Funding is required to ensure schools put in place “meaningful alternatives” to religious and moral education (RME) and religious observance (RO), secondary headteachers have said.
The call from School Leaders Scotland (SLS) comes as the Scottish government is considering changes to the law on RME and RO in schools, so that “due weight” is given to students’ views if parents exercise their right to withdraw them.
Graham Hutton, SLS general secretary, says school leaders support the changes - designed to bring alignment with the United Nations Convention on the Rights of the Child (UNCRC) - and believes the inclusion of young people’s views is a “positive step forward”.
‘Important role’ of RO and RME
However, he stresses that “both RO and RME play an important role in providing our young people with an understanding of what our multicultural society in Scotland is about”.
He also says that “a number of challenges” arise “from a possible large increase in withdrawal requests” - including that setting up alternatives to RO and RME would have cost implications.
“This is a resources issue and the dominating factor is going to be the need to find meaningful alternatives for young people at a time when resources are at a bare minimum,” says Mr Hutton.
He added that the demand for alternatives “could increase considerably”, depending on the number of pupils withdrawing from RME and RO.
SLS also warns that increased withdrawals from RME and RO could have implications for teacher numbers and could impact on teacher “morale” and a school’s “overall ethos and community”, as well as student attendance.
A student not attending might opt out of the lessons that follow “or even the rest of the day”, suggests Mr Hutton, which “would be very harmful to students’ attendance, wellbeing and achievement”.
More ‘tolerant and understanding school community’
Poor attendance has become a key issue for schools since the Covid pandemic.
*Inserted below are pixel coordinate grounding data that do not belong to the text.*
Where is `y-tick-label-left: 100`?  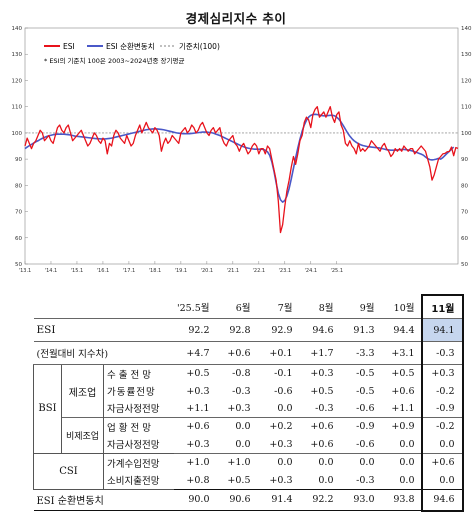 y-tick-label-left: 100 is located at coordinates (18, 134).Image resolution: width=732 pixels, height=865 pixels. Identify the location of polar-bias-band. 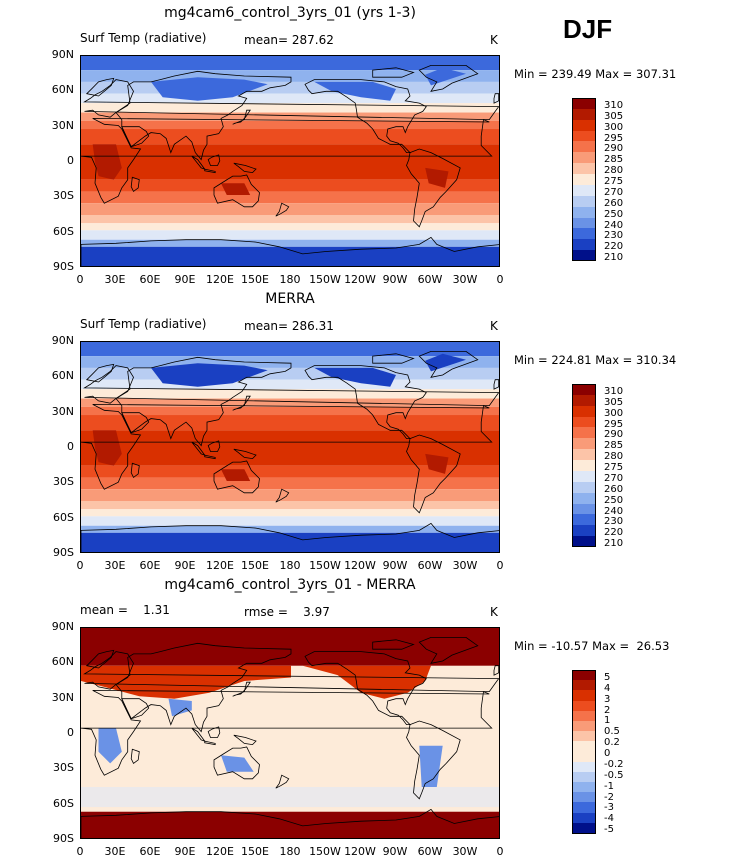
(290, 824).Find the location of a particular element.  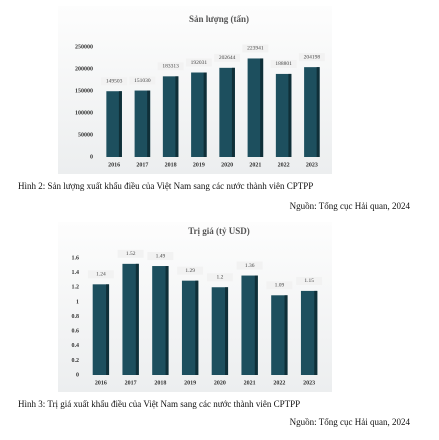

value-label: 1.36 is located at coordinates (250, 266).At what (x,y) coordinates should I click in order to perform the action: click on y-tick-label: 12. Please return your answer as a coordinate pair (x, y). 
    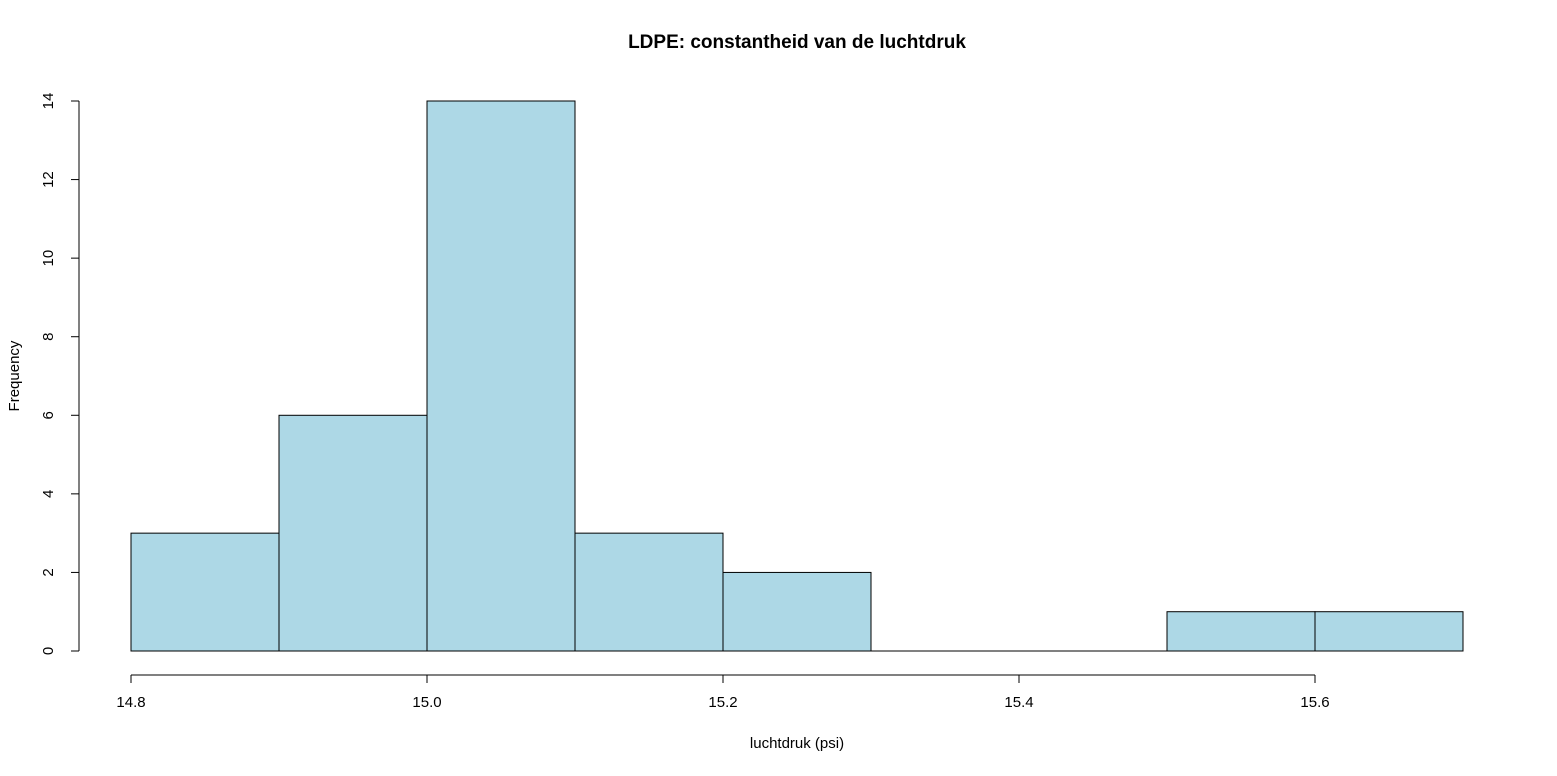
    Looking at the image, I should click on (48, 180).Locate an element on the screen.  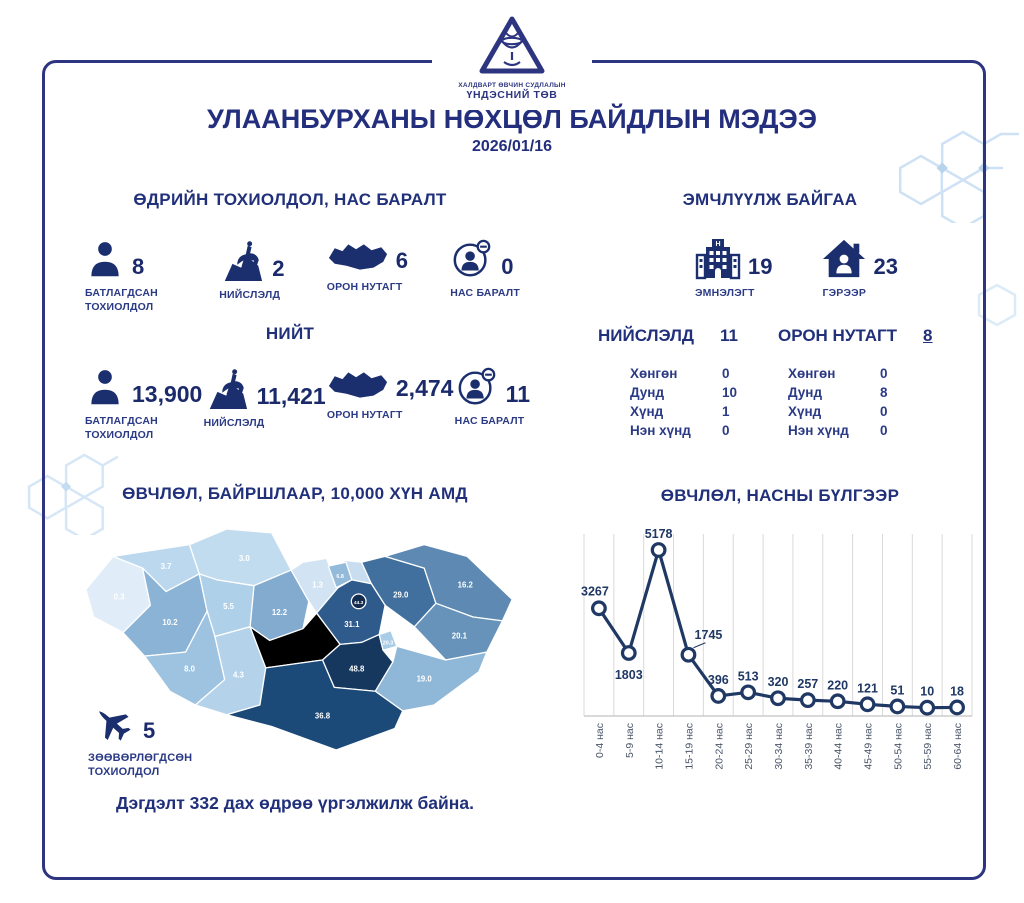
capital-treatment-header: НИЙСЛЭЛД 11 is located at coordinates (668, 336).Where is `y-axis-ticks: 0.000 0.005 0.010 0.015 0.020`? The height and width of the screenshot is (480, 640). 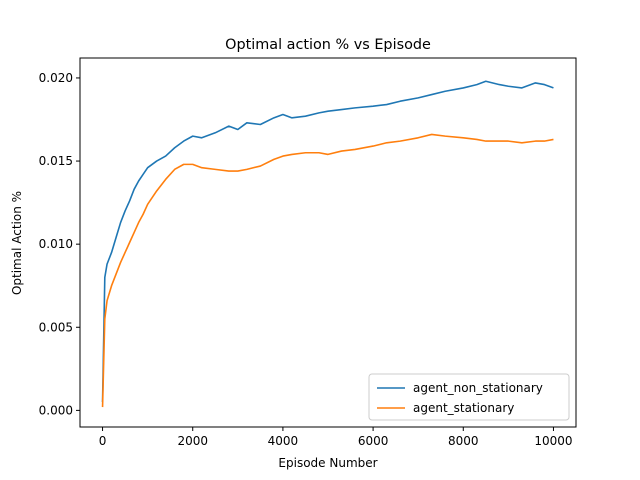
y-axis-ticks: 0.000 0.005 0.010 0.015 0.020 is located at coordinates (60, 244).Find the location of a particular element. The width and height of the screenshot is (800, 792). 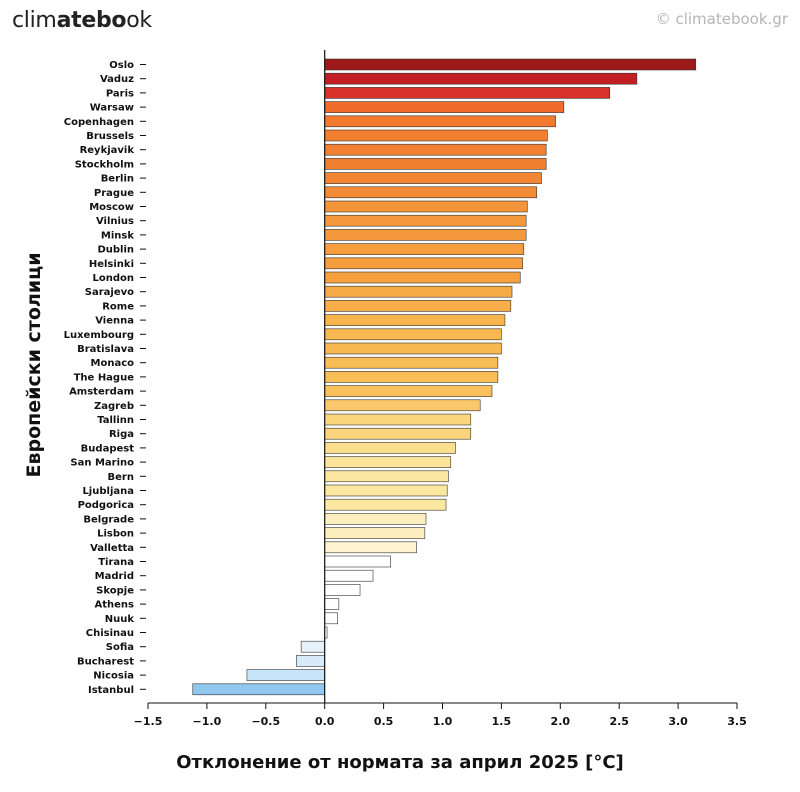

x-tick-label: −0.5 is located at coordinates (266, 722).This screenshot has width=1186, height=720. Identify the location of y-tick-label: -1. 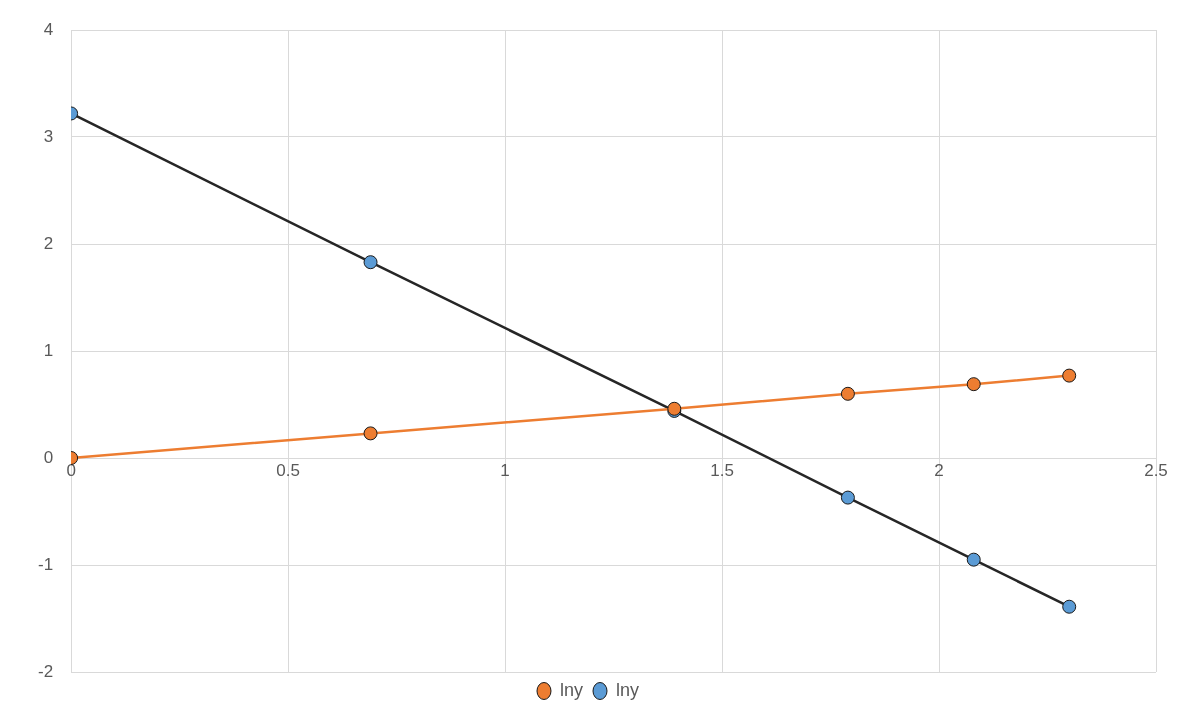
(46, 564).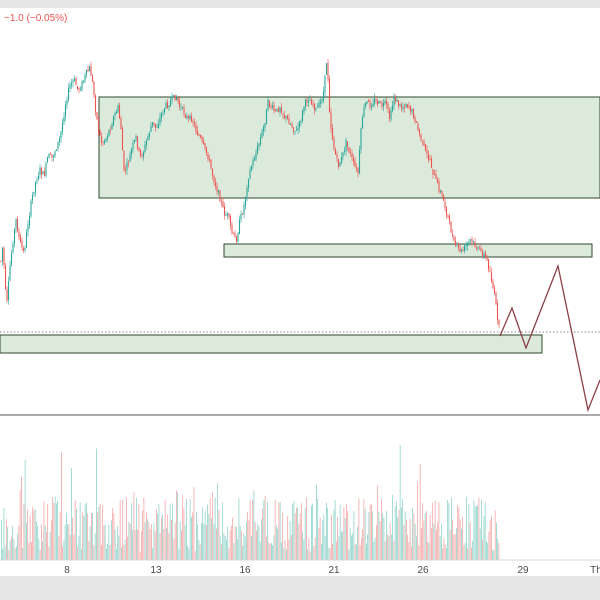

Scottish government figures show that just over 40 per cent of secondary students were persistently absent from school, missing at least 10 per cent of classes, in 2023-24. In 2018-19 just over 30 per cent of students were persistently absent.
Mr Hutton says “overall withdrawals are not common” and that parents are often persuaded to keep their children in RME and RO when it is explained that they “contribute strongly to a more tolerant and understanding school community”.
He makes his comments in response to a , which closed on 26 January.
The Scottish government is proposing making changes to the legislation on RO and RME in schools, in order to bring it into line with the UNCRC, which was incorporated into Scots law in 2024.
Proposed changes criticised for not going far enough
Parents have a right to withdraw their child from both RO and RME as a subject, without taking into account the views of the child.
The government, therefore, is proposing to amend legislation to “require due weight to be given to the students’ views when parents are exercising their right to withdraw their child from RO/RME”.
However, the changes would not give students the right to opt out independently and have been criticised by children’s commissioner Nicola Killean for failing to go far enough.
The commissioner’s office states, in its submission to the RME and RO consultation, that the changes would weaken parents’ rights without advancing children’s right; they would “create a new power for a school to decline a parental request to withdraw the child from religious observance on the basis of the school’s assessment of the child’s wishes”.
The also states: “Children should be able to independently exercise a legal right to withdraw from religious observance.
“We would urge the Scottish government to change these proposals.”